Floyd Bennett Field

What kind of magical place combines a sanitation training center, community garden AND a remote control airfield?

Floyd Bennett Field, of course.

Floyd Bennett Field was New York City’s first municipal airport, opening in 1931. Airports are generally built on the outskirts of cities, in remote areas so that landing planes don’t hit anything. Floyd Bennett was built on land that had been known as Barren Island, one of the many bits and pieces of land in the marshes of Jamaica Bay, in the extreme southeast corner of Brooklyn. There was already a bare dirt runway used by a commercial pilot on the island, and when city planners decided that NYC needed its own airport, they chose this spot. The marshland around Barren Island was filled in with sand dredged from the bottom of Jamaica Bay, and many small bits of land were joined together and fused with the mainland. Flatbush Avenue was extended and straightened to provide pilots and passengers direct access to the rest of the city.  A state of the art, amenities-filled airport was born, complete with new features like illuminated concrete runways and comfortable terminal facilities.

Mayor Fiorello LaGuardia wanted the new airport to be THE commercial airport for NYC. Newark International, the first area airport, had opened in 1928; he wanted the city to have its own airport. But commercial aviation was new, and the number of people who paid to take commercial flights was limited. Most airports paid the bills by freight, not by passengers. Newark had an exclusive contract with the Postal Service to provide freight transport, which in turn attracted other commercial airlines to work out of Newark. Flights that didn’t sell all their seats could make up their costs through cargo shipments for the post office. LaGuardia was only able to convince American Airlines to move their operations to the new airfield, and passengers complained that the commute all the way out to the end of Brooklyn took longer than even the trip out to Newark.

But commercial aviation was only part of the story of air travel at this point. Aviators were excited about the new facility and its modern conveniences, and the airfield hosted many record-breaking flights, time records, and air races between the two World Wars. Howard Hughes and Wiley Post both used Floyd Bennett for record breaking around-the-world flights. Female pilots like Amelia Earhart, Jackie Cochran, and Laura Ingalls made historic flights out of Floyd Bennett.

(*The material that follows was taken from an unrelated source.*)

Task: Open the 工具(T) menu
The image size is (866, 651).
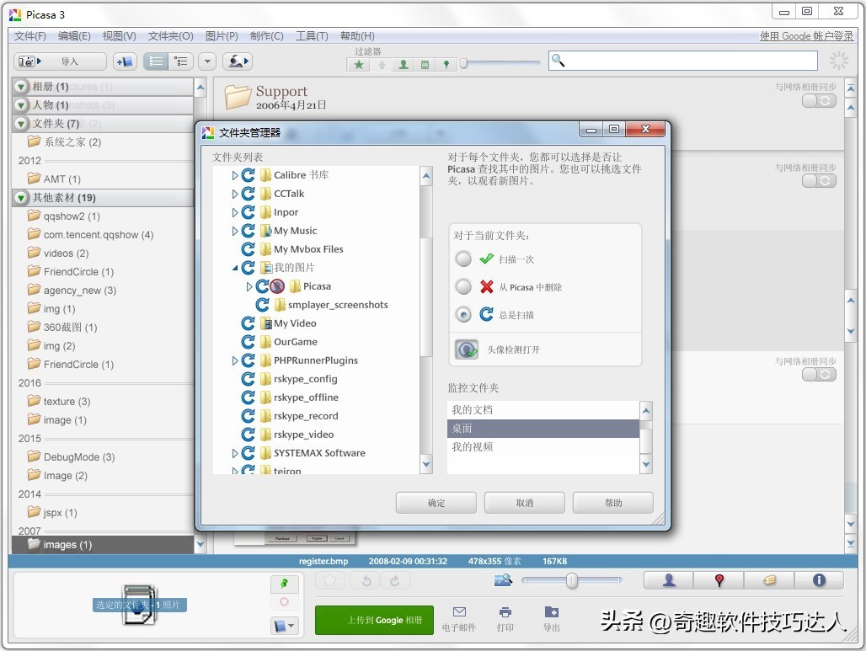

Since the commercial side of the airfield didn’t, uh, take off, the airfield became a base for the aviation units of both the Coast Guard and the NYPD. During the Second World War, the Navy used Floyd Bennett as a Naval Air Station. After the war, and up until the 1970’s the field was used as a support base for Navy, Air Force, and Marine units,  as well as for the aviation units of the Coast Guard. But when the military moved their operations elsewhere, the field was decommissioned and began to decay. Control of most of the site was transferred to the National Park Service for inclusion in Gateway National Recreation Area, the sprawling multi-location National Park that encompasses many parts of Jamaica Bay as well as sites in northern New Jersey and Staten Island.

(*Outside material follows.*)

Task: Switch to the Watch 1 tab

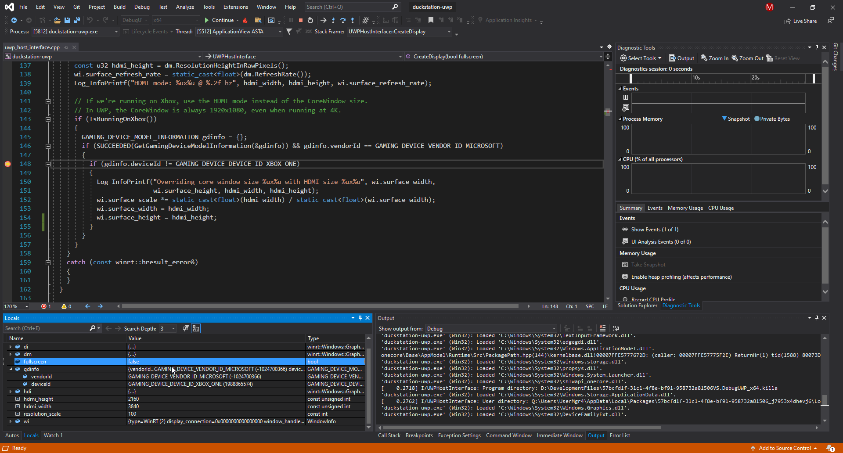Action: click(x=53, y=435)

So today when you go visit Floyd Bennett, it seems a bit forgotten. It still houses an aviation base for the NYPD; the training center for the Sanitation Department is also there. There’s a public campground, as well as a hanger devoted to the restoration of Historic Aircraft. Volunteers and park rangers give tours on the weekends.  Four hangers were renovated and taken over by a commercial tenant, the Aviator Sports and Event Center, which seems awful to me but I’m sure appeals to other people.

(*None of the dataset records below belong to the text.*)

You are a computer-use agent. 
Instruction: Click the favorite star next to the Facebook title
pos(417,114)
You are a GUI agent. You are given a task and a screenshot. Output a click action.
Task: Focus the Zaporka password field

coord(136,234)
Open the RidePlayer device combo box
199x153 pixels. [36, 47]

There’s a lot of empty space. Empty runways are a great place to fly kites, or drive remote control cars. An area of the site is a great place to hike, and offers good birding opportunities. Between the runways there’s also open grassland that people are kept out of as a wildlife habitat, and it provides cover and homes for grassland birds to live undisturbed. You can spend the afternoon completely alone wandering around what’s called the North Forty. Eventually you would end up at the Bay:

Where you can apparently kayak. Next to this bit is a Remote Control Airfield area, which apparently has a devoted community:

Spring migration is beginning; the Bay is right on the Atlantic Flyway, and I’m looking forward to going back over the next several weeks. More soon.